A month later we were ordered to mediation. At that time, his attorney stated that my ex only wanted every other week. My attorney exploded during mediation and said, "what? so she is only crazy every other week?" Basically, my attorney said, screw you, were are not changing any visitation and not only that, we are taking you back to court for more child support. My ex exploded too, and said that my attorney was crazy. A lot of yelling going on between them, I just sat there quietly. I was numb to the bone with sadness and pain. What did I do to deserve this?
My ex called me that night and said, how can you do this to me?

I said, look, you started this, not me. Talk to my attorney.
Over the next few weeks, my attorney called my friends, Pete's teachers, doctor, etc. and got depositions on what a wonderful child he was and what a good parent I had been. It was very humilating to have to drag everyone into my personal business.
Well, needless to say, my ex dropped his case 1 day before the deadline to set up a hearing and he apologized profusely. He said he had to make those accusations in order to get before the judge. He said, look, I know you are a good parent, I just was trying to get him more and needed to make up a reason to get before the judge. No hard feelings, right?

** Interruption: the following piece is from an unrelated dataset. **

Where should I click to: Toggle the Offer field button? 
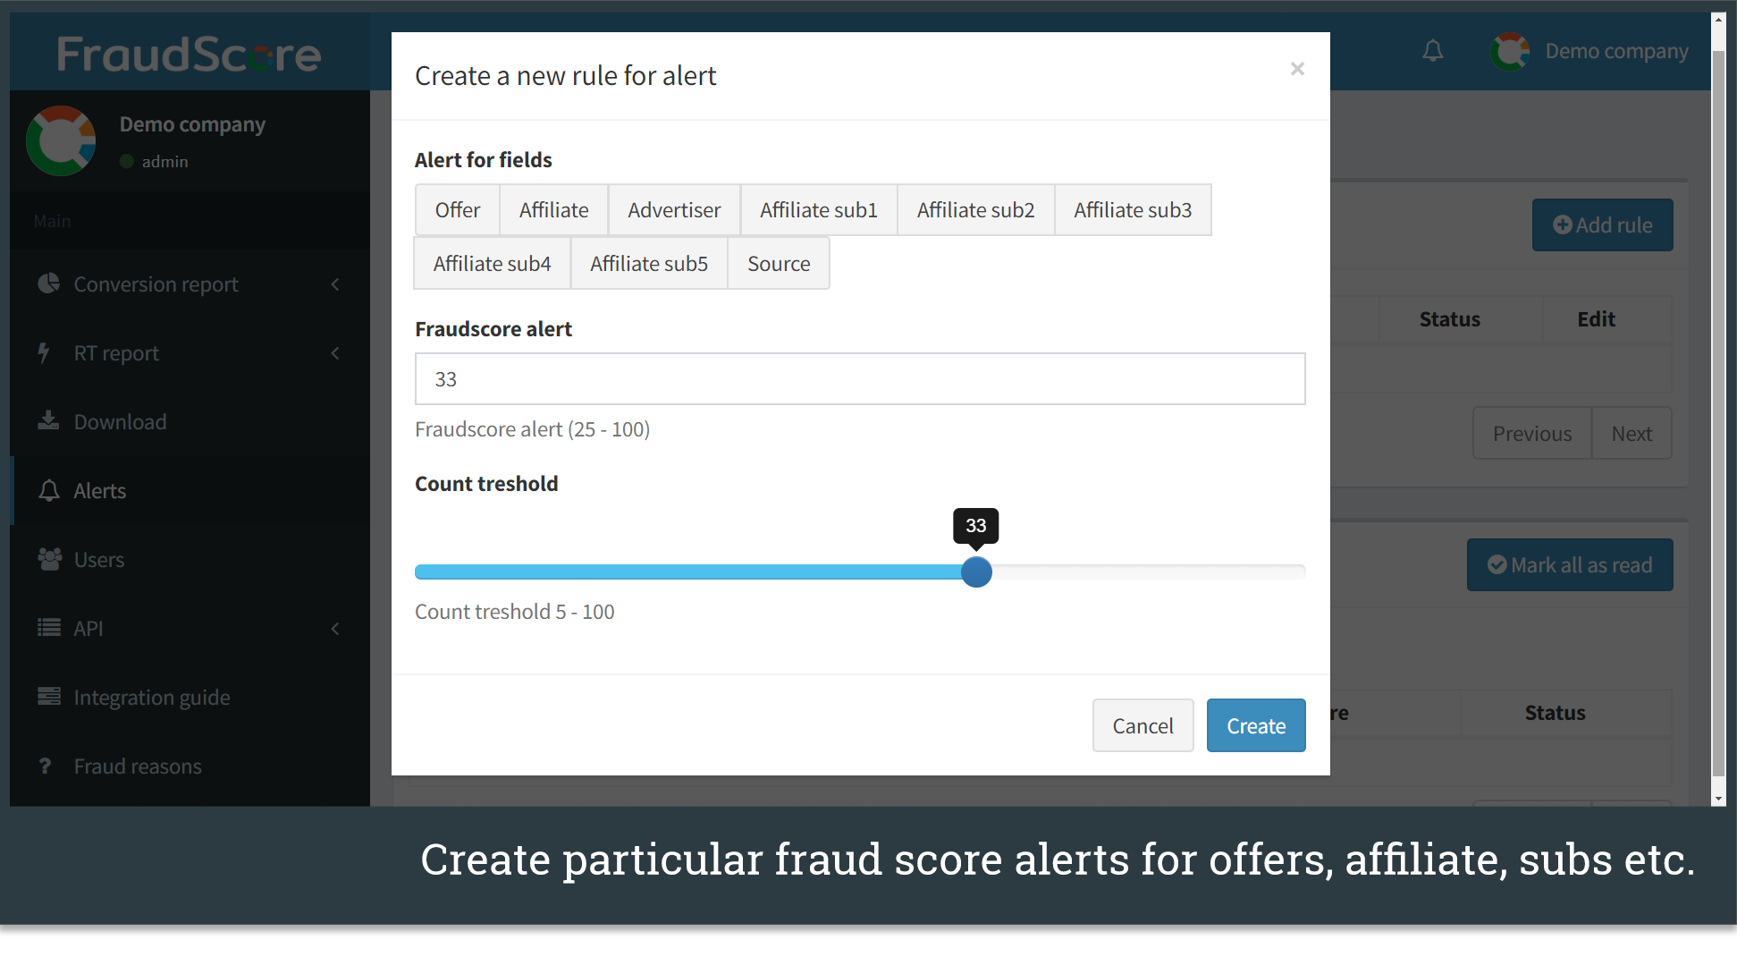457,210
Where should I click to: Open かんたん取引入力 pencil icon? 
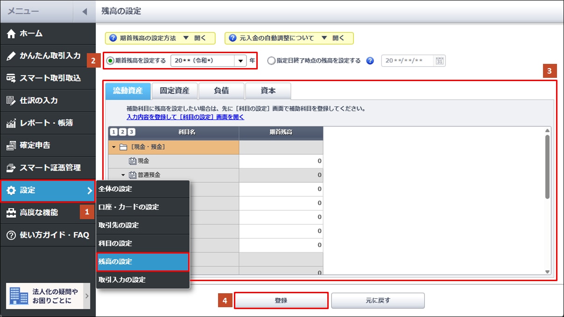(x=11, y=56)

I said, that all depends on whether you are going to pay my attorney fees, $ 1,750.00. How can you do this to me? he groaned. Never mind what HE had put ME through. He told me the case was dropped so I couldn't do anything. I said that HIS portion had been dropped, but not mine. No more Mr. Nice Guy from him, all of a sudden I was crazy again. I stood my ground, and calmly told him, if you do pay me attorney's fees, then we go to court for more child support. You have two weeks.
He did reimburse me for my fees, I dropped my motion, and nothing was ever said about it again BUT it is always in the back of my mind and I can never trust him again.
Flash ahead to now. I continue to be flexible with my schedule to accomodate him. I have never once denied him extra visitation when he requests it, even if it inconvienences me because I keep Pete's best interest in mind. My ex now has a live in GF and he weasels out of visitation a lot. Picks him up late, drops him off early, cancels his Monday visitation, so much for the dad that wanted "more time with his son". It's very sad.

Now that Pete is 7, his dad has 4 weeks extra out of the year per our divorce agreement, but again, he has never used a single day of it.
Things have gotten worse too. It is to the point now that Pete does not want to go over to his dads. I get tired of having to have a "Pep Rally" to get him excited about going to his dads house. He cries now when his dad shows up. He said his dad does not spend anytime with him, just parks him in front of the TV while he hangs out with his GF. I tried to talk to his dad about this and told him that I was staying out of it, THEY needed to work it out between them. Finally, Pete lost it and told him how he felt. It was very sad and hurt his dad, but things have seemed to have improved. Only time will tell.
I look back now and know that I did the right thing. He cannot handle what he has now, much as less, every other week. It would have been a disaster for Pete. I still toss and turn at night, wondering if and when this will happen again. I feel better knowing that I did not drop the issue. He learned a very expensive lesson and I hope he thinks about that before he ever tries to do something like that again.
I have tried to put this mess behind me and dedicate some time to myself, to be other than just "Pete's Mom". I think that is very important to not lose yourself. I met a wonderful man about a year and a half ago who has custody of his 7 year old son. We met through school because the kids are best friends. My ex and his ex refuse to switch weekends, so one of us always have the boys, but we still manage to make time for one another. I would encourage you to develop some outside interests just to keep yourself sane.
Good luck to you! I know it is hard. Please keep us posted.